DOCUMENT EXTRACT

STAGE-LIFE. The actors here are not more inattentive than they generally are, everywhere, to their business; their carelessness and want of conscience about it is nothing new to me, and all my bygone professional experience had fully prepared me for it. The company here is a better one than I shall probably find anywhere, even in London; and I have the advantage of having to do with a very civil, considerate, and obliging stage-manager.

I have made, at present, no further engagement for acting here. I shall spend Passion-week at Sutton Park with the Arkwrights, who have written to beg me to do so, and whose vicinity to this place makes that arrangement every way best for me, as in Easter-week I am to act in Manchester again, for the benefit of the above-mentioned courteous stage-manager. From the 12th to the 17th of April, I act at Bath and Bristol; and after that I think it is probable I shall act for a short time in London,—but this is uncertain.

Your questions, for which you apologize, are particularly agreeable to me, as, in spite of the ready invention and fluent utterance on which you compliment me, I am always charmed to have the subject of my letters suggested to me by the questions of my friends.

[Extracted data entries]
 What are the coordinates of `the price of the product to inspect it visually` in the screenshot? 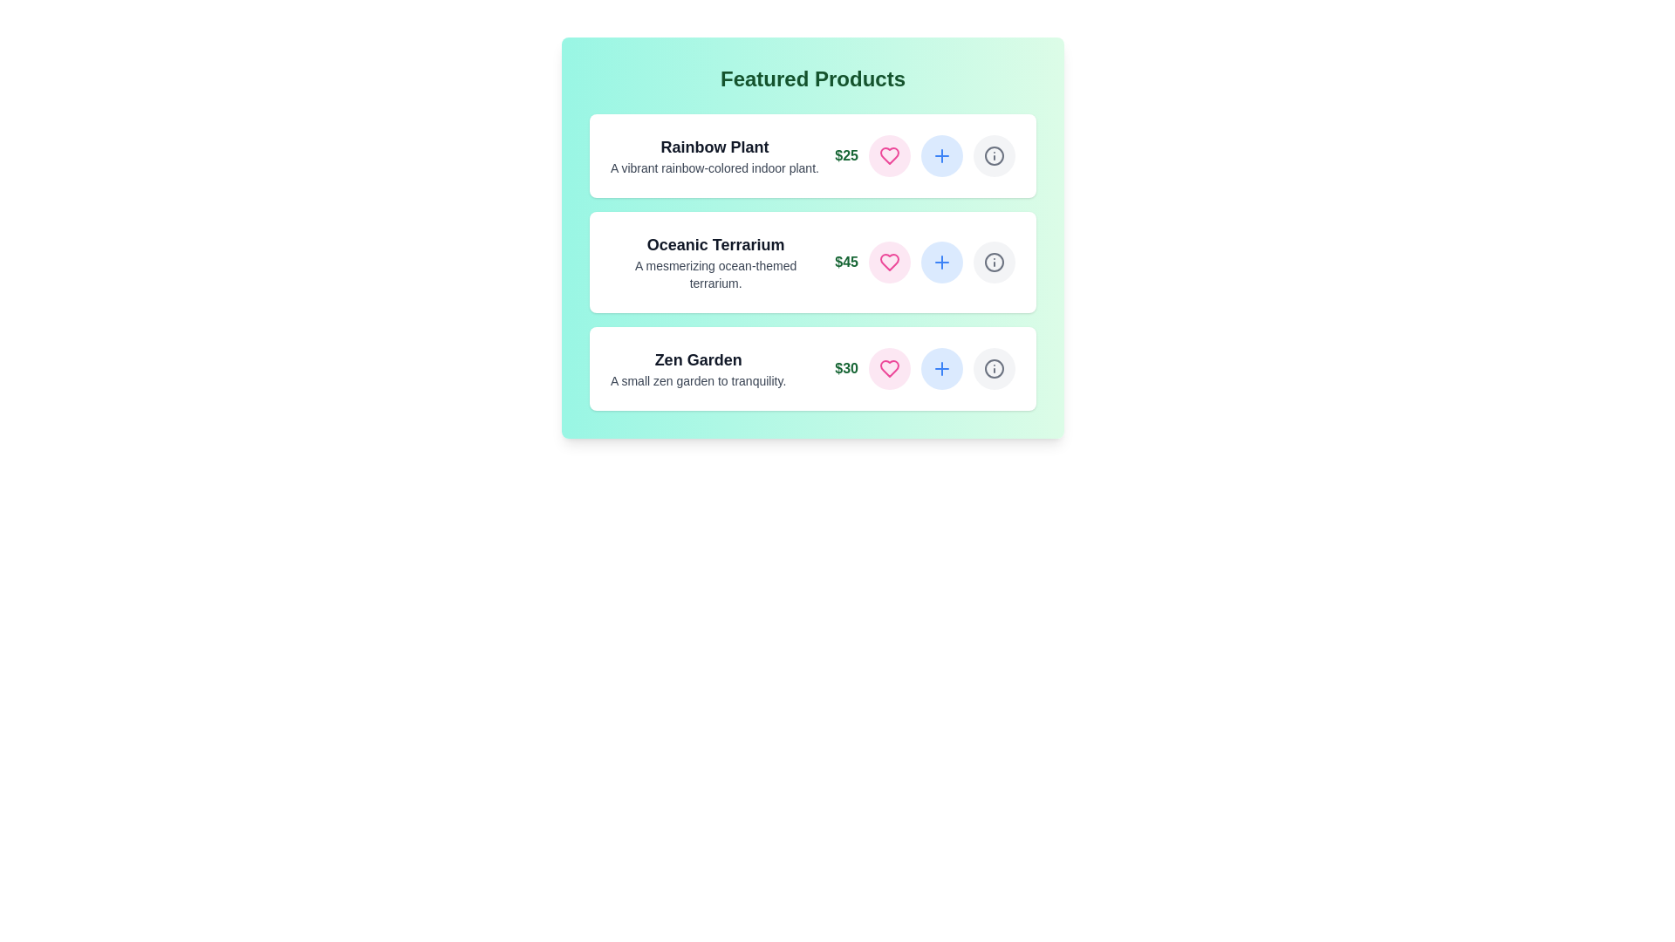 It's located at (845, 154). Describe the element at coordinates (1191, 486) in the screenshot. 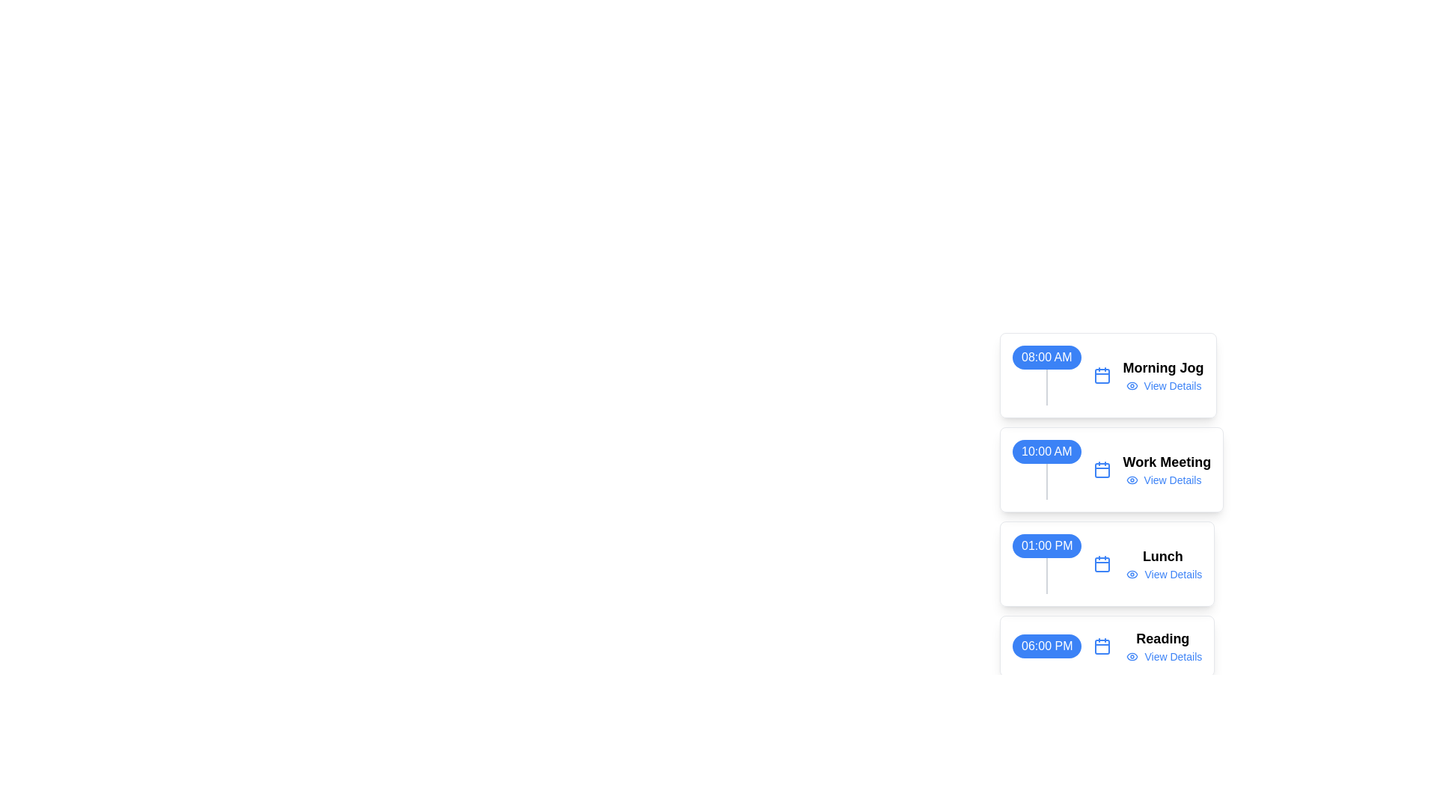

I see `the 'View Details' hyperlink located to the right of the 'Work Meeting' text` at that location.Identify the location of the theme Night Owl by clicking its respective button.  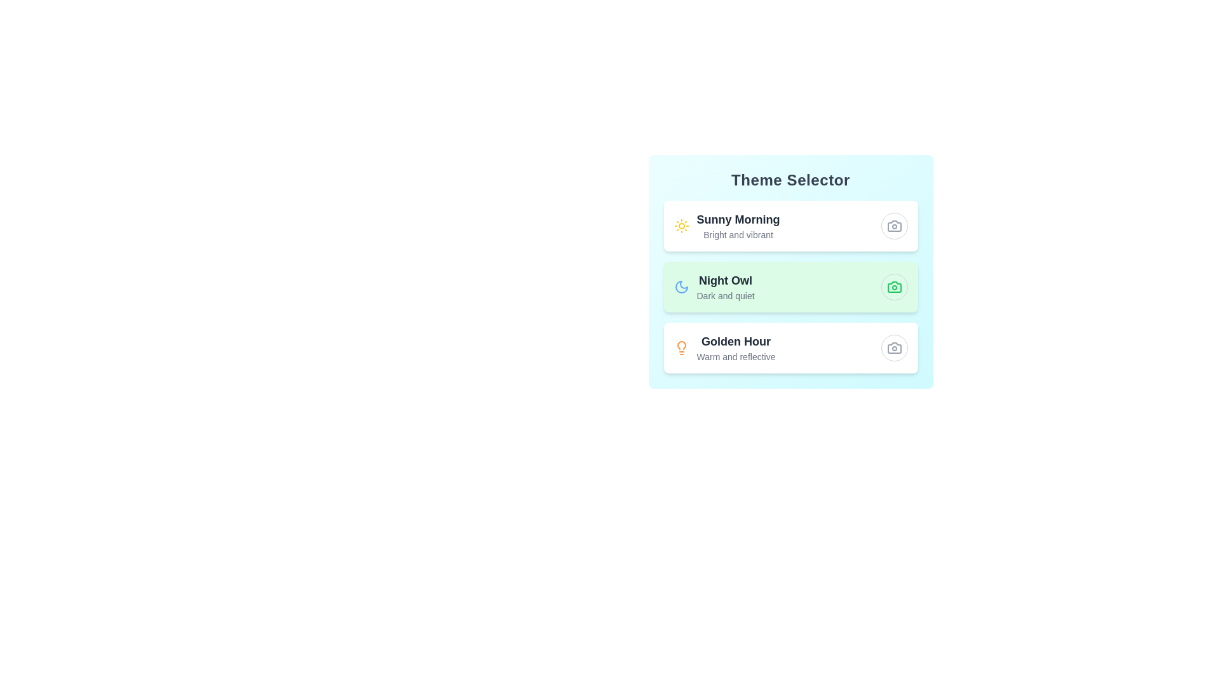
(894, 287).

TO BE DONE
A - In the stage-life letter, where will the writer spend Passion-week?
B - Reproduce the part of the stage-life letter starting with "STAGE-LIFE. The actors" and going on through "and obliging stage-manager.".
C - Sum up the stage-life letter in two sentences.
The records were taken from a separate source.

ANSWERS
A - At Sutton Park with the Arkwrights.

B -
STAGE-LIFE. The actors here are not more inattentive than they generally are, everywhere, to their business; their carelessness and want of conscience about it is nothing new to me, and all my bygone professional experience had fully prepared me for it. The company here is a better one than I shall probably find anywhere, even in London; and I have the advantage of having to do with a very civil, considerate, and obliging stage-manager.

C - The writer finds the actors no more careless than actors anywhere, yet judges the company better than most, even in London, and praises a civil, obliging stage-manager. Having made no further engagement to act there, the writer plans to spend Passion-week with the Arkwrights at Sutton Park, act in Manchester during Easter-week, play Bath and Bristol from the 12th to the 17th of April, and then perhaps act briefly in London.